— START —
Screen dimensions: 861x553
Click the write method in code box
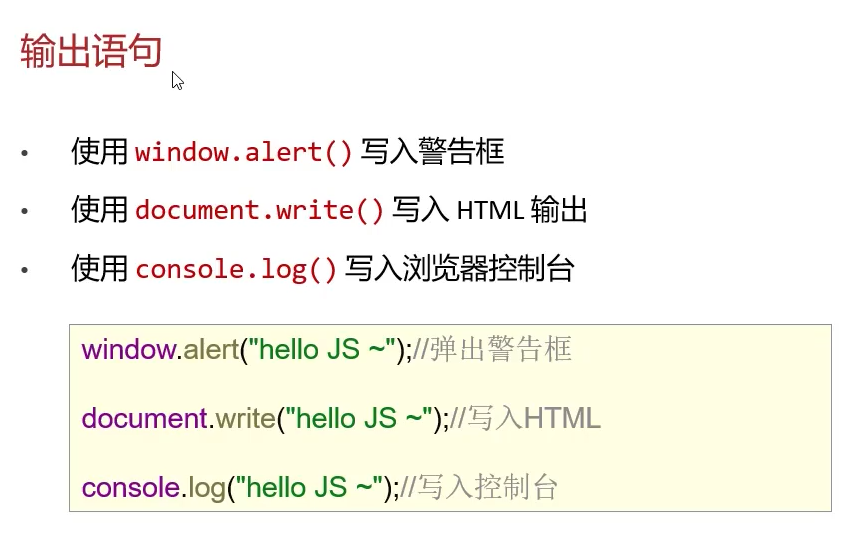(x=245, y=418)
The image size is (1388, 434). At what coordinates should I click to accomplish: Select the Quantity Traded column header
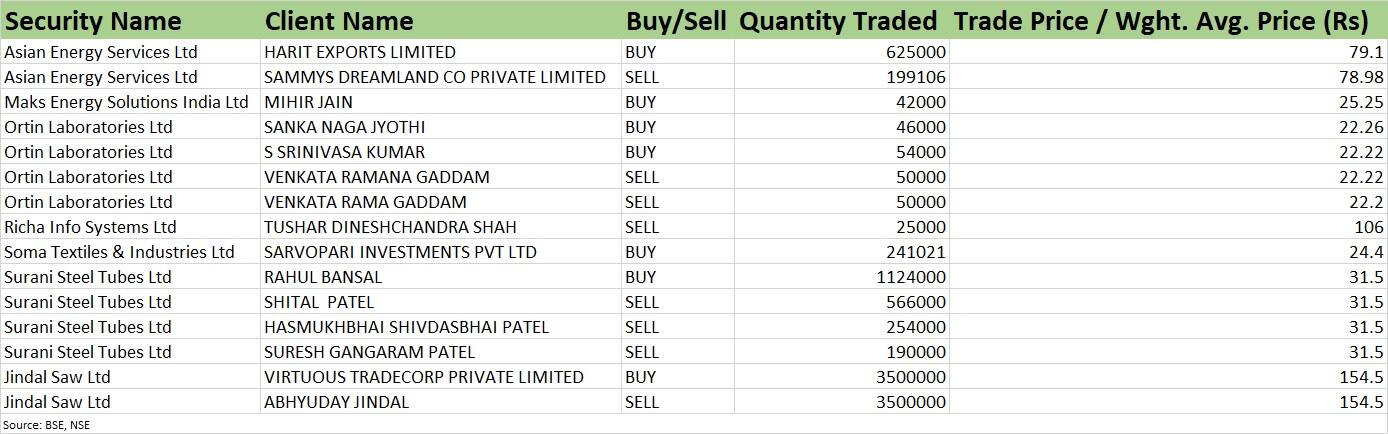[841, 20]
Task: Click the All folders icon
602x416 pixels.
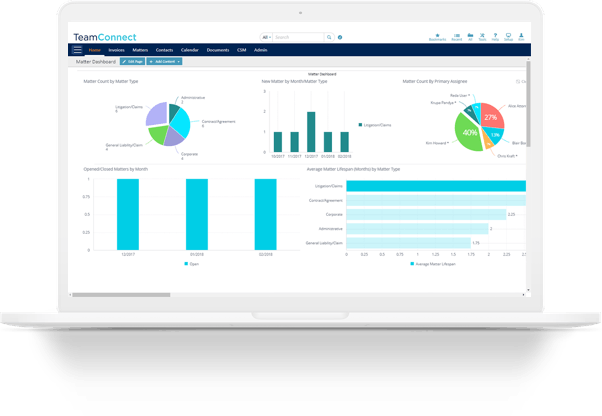Action: tap(470, 37)
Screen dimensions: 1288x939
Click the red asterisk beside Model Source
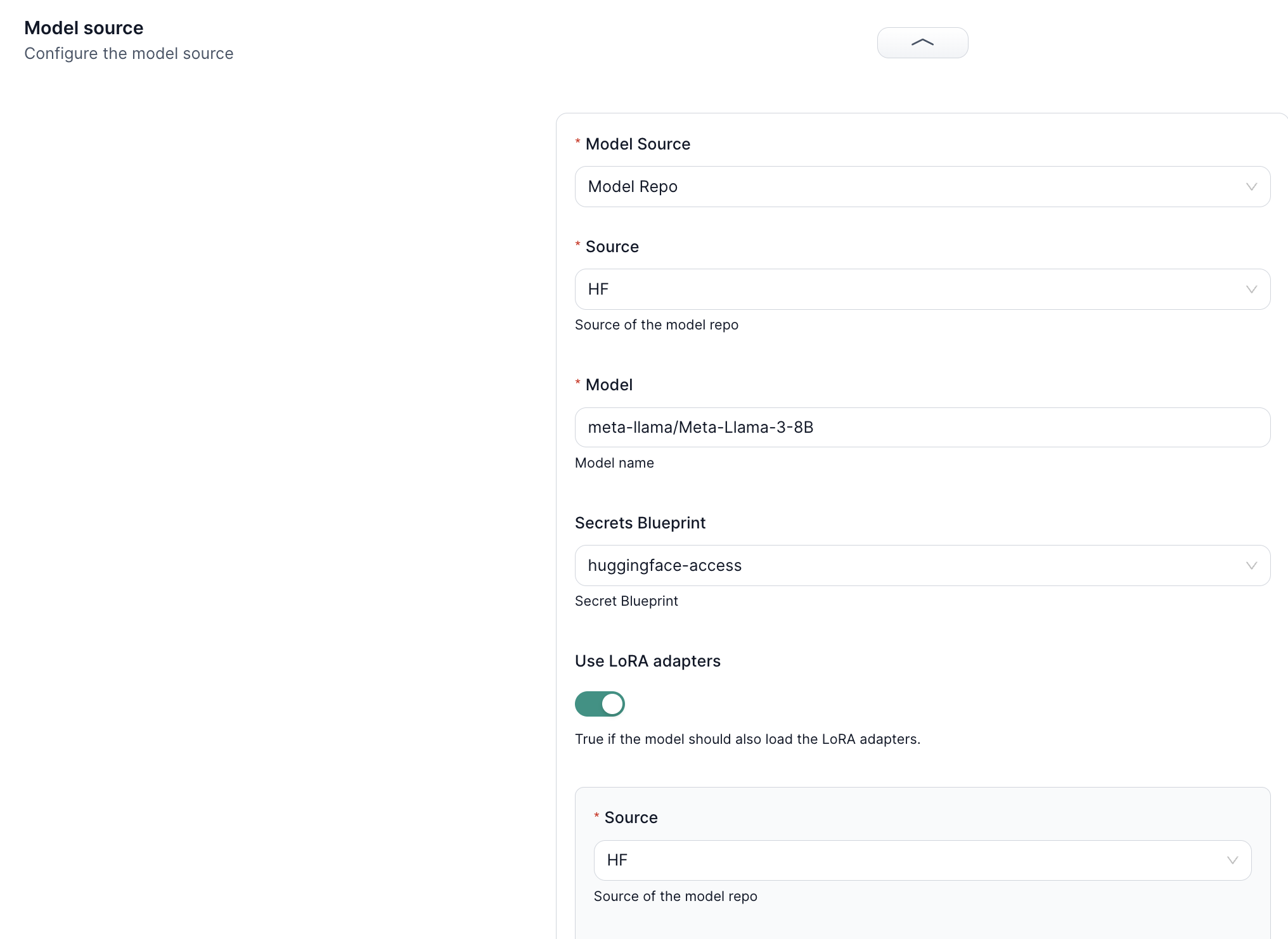(x=577, y=143)
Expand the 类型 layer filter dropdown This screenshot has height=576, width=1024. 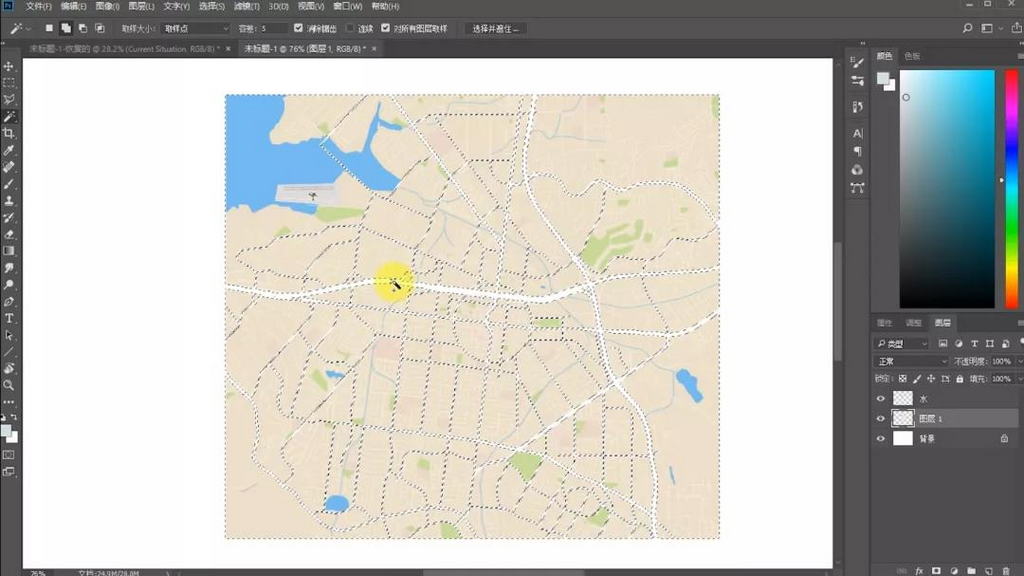(902, 344)
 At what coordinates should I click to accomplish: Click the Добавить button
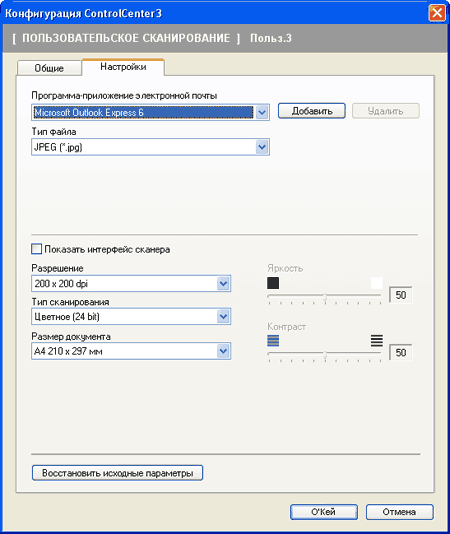[x=312, y=111]
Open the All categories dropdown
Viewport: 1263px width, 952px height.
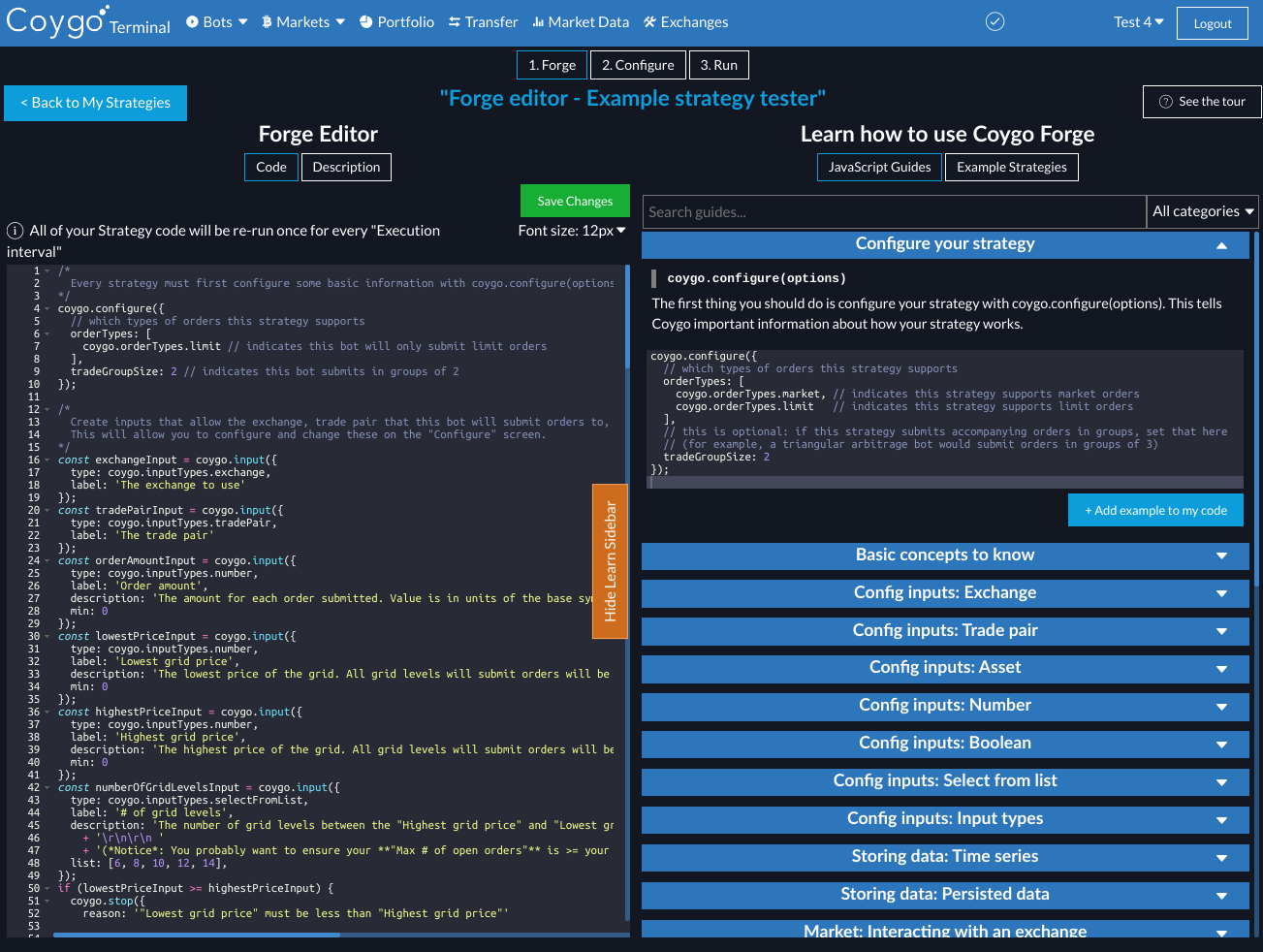pos(1202,211)
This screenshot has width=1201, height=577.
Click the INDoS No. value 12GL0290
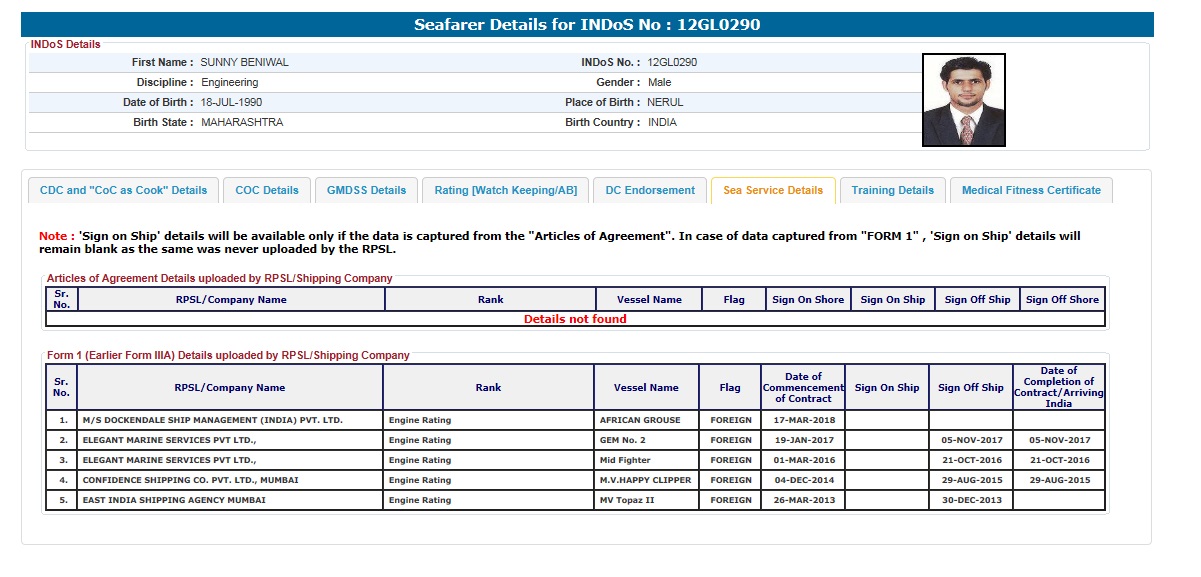coord(672,62)
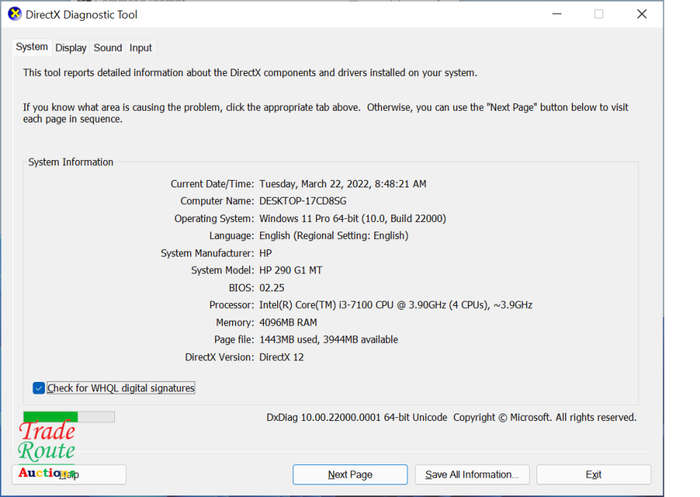Minimize the DirectX Diagnostic Tool window
The height and width of the screenshot is (497, 700).
tap(557, 14)
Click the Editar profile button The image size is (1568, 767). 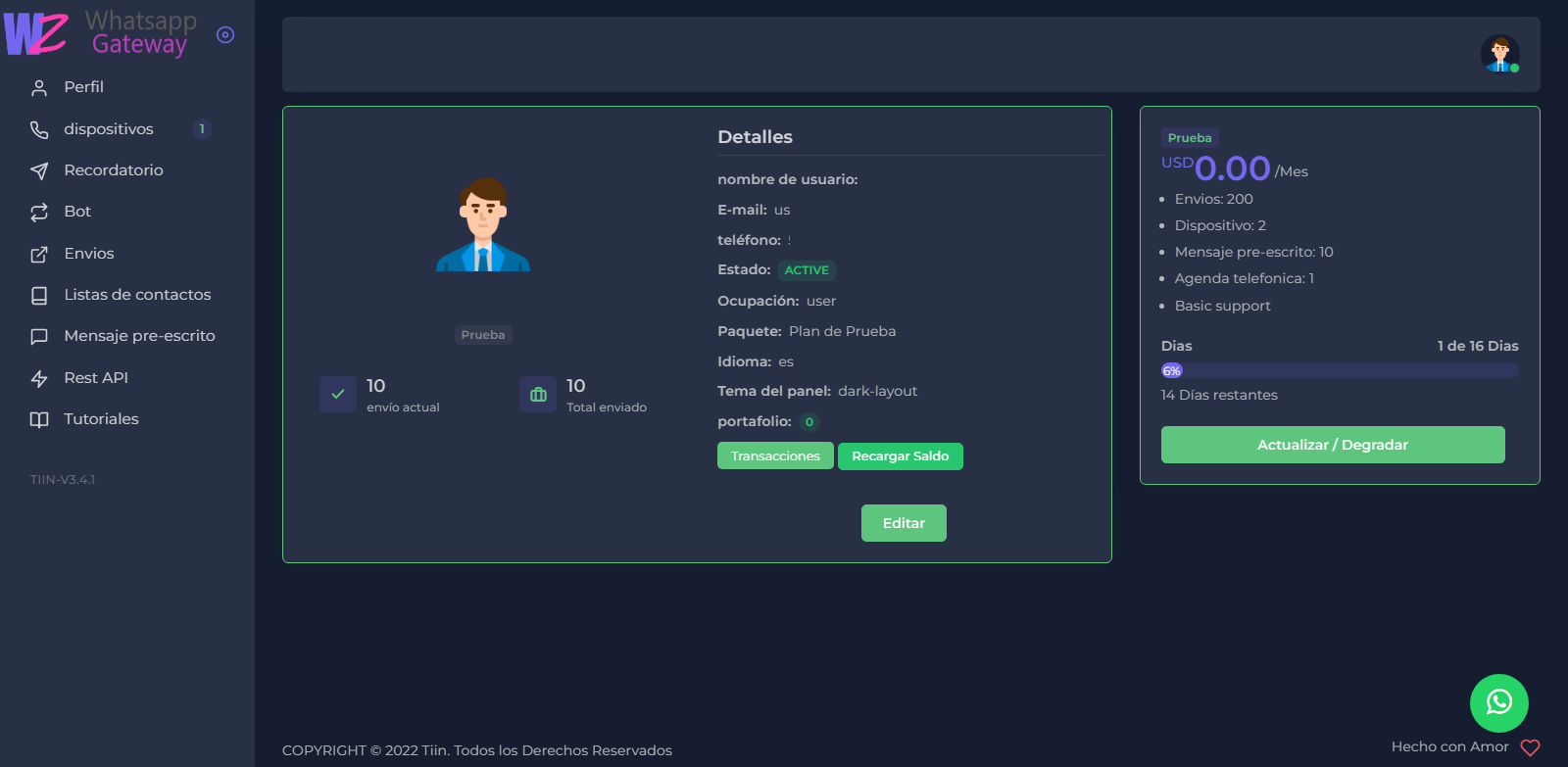[x=904, y=523]
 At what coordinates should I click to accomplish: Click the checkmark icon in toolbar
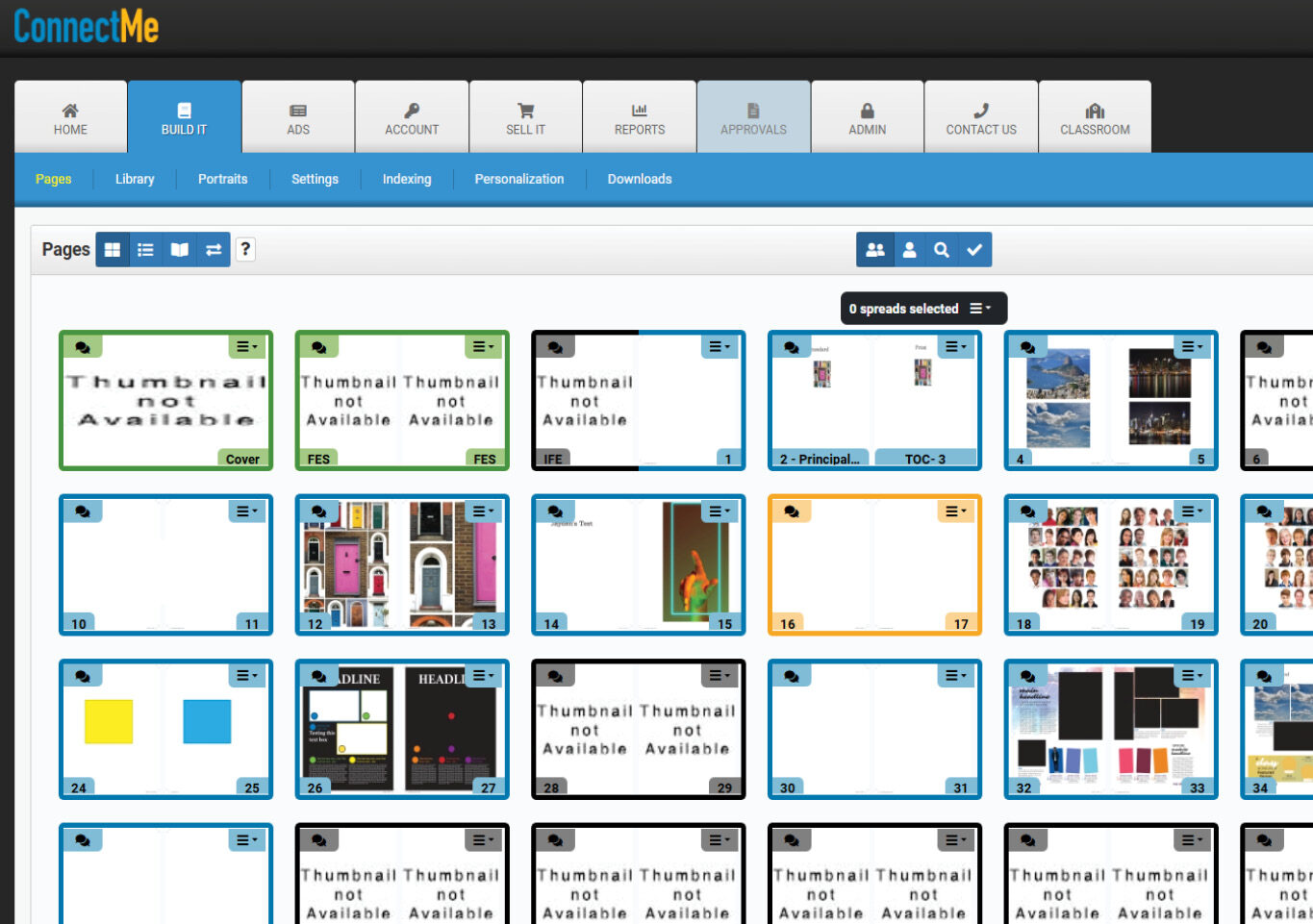[x=974, y=250]
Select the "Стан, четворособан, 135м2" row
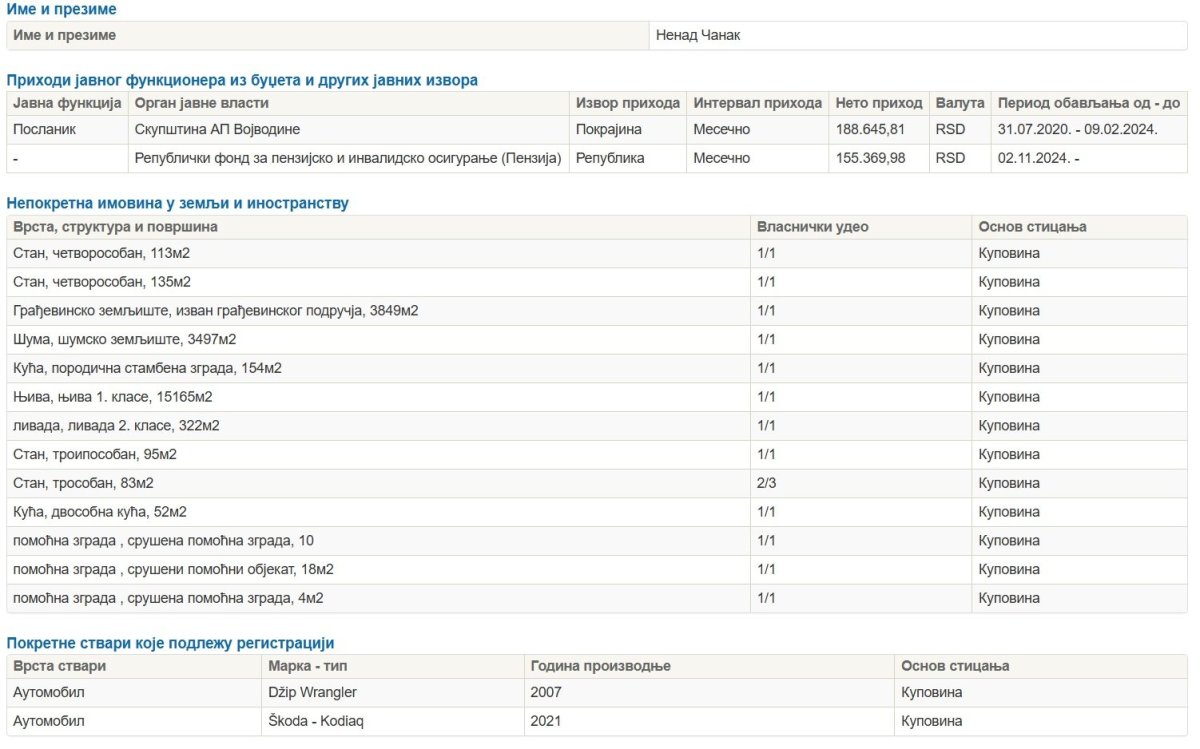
— END —
How many lines in the items above contain the word "icon", with case counting? Reply with the number alone.

2